The decision of the European Court of Human Rights last week appeared to answer a difficult question for employers, namely are they able to snoop on their employees' electronic communications to check they are complying with their email / electronic communications policies? In that case, the answer had been “yes”, because a fair balance had been struck between the employee's right to respect for his private life on the one hand, and his employer's interests, such as to check for potential damage to their IT systems, illicit activity in the company's name or the leaking of company secrets, on the other.
That is undoubtedly helpful, but is that the main problem for employers these days? And will it be the main issue in the future? The case in point concerned an engineer in charge of sales for a company in Romania. His employer had asked him to set up a Yahoo Messenger account for work purposes, so he could respond to client enquiries. In fact he also used it to communicate with his girlfriend and his brother, including in relation to issues involving his sexual health. He was caught because his employer monitored his account, and he was fired.
That all happened in 2007. The ECHR decision came out some eight years later in January 2016. But by now the real issue in many cases, concerns employees using or misusing, not anything set up via their employer’s own systems, but their Bring Your Own Devices (BYODs). What can employers do these days to ensure their employees remain focused on their work, given all the distractions that electronic and social media, ubiquitously available nowadays, can provide? For example, are they able to check personal devices used as BYODs, to see that electronic exchanges taking place in work time are genuinely of an emergency nature, and/or are not excessive in terms of time.
Given that technology is arguably moving as fast as it ever has, it is helpful to go back to first principles to see where the law is heading. And the advice given by the Information Commissioner’s Office is always helpful in this respect. The key is to be open with your employees and tell them you are going to monitor and why. As regards electronic communications on work devices, such monitoring is undoubtedly intrusive, and offends against employees’ (reasonable) expectations to keep their personal lives private. How much more so if the monitoring was to concern, not the Employer’s device, but the Employee’s. Such monitoring would need to be justified, and it would have to be proportionate. There would unquestionably be a high burden on any employer who wanted to "snoop" on one of their employees' BYODs.

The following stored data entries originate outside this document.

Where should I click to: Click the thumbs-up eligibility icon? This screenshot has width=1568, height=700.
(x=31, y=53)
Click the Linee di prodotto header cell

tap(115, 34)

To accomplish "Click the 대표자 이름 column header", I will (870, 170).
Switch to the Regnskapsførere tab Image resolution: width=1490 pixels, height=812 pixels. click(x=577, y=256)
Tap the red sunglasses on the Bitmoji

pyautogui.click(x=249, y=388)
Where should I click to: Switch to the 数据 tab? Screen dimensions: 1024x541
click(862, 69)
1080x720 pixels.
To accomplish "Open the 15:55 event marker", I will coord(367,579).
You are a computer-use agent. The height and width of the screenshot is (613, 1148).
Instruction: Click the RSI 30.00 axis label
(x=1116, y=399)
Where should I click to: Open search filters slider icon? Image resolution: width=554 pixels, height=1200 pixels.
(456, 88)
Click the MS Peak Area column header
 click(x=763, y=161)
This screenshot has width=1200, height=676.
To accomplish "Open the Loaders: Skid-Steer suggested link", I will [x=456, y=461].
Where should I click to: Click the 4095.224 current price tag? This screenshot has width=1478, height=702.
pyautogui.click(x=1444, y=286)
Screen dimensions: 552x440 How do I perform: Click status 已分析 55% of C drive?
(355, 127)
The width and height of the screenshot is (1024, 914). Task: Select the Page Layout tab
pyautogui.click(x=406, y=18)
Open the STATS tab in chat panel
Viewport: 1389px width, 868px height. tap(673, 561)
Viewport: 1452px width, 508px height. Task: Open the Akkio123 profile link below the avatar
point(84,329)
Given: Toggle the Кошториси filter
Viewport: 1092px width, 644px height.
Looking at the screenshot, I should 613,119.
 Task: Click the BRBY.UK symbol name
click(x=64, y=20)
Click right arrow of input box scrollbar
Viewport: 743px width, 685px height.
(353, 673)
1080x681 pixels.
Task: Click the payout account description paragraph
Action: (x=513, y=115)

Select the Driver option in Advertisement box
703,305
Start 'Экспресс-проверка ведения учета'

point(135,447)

But what if an employer says to an employee - we will allow you to make use of a BYOD, but only if you give us the opportunity to monitor it from time to time. Otherwise please only use your private electronic devices for personal purposes outside normal working hours, save for occasional emergencies should the need arise, and then please mark the heading in such a way that it is plain the communication is a personal one.
That should be clear. But it does underline the fact that employers really do need to keep their policies under constant review. Given that BYODs are a significant "game changer", the recent ECHR case, whilst helpful, is not going to answer all employers concerns in this area. But for now it is clear that in most cases, employers will be free to check on electronic communications in so far as they have been made via a work device, the policy can be justified, and, crucially, they have been very clear in their policies that this is what they are going to do.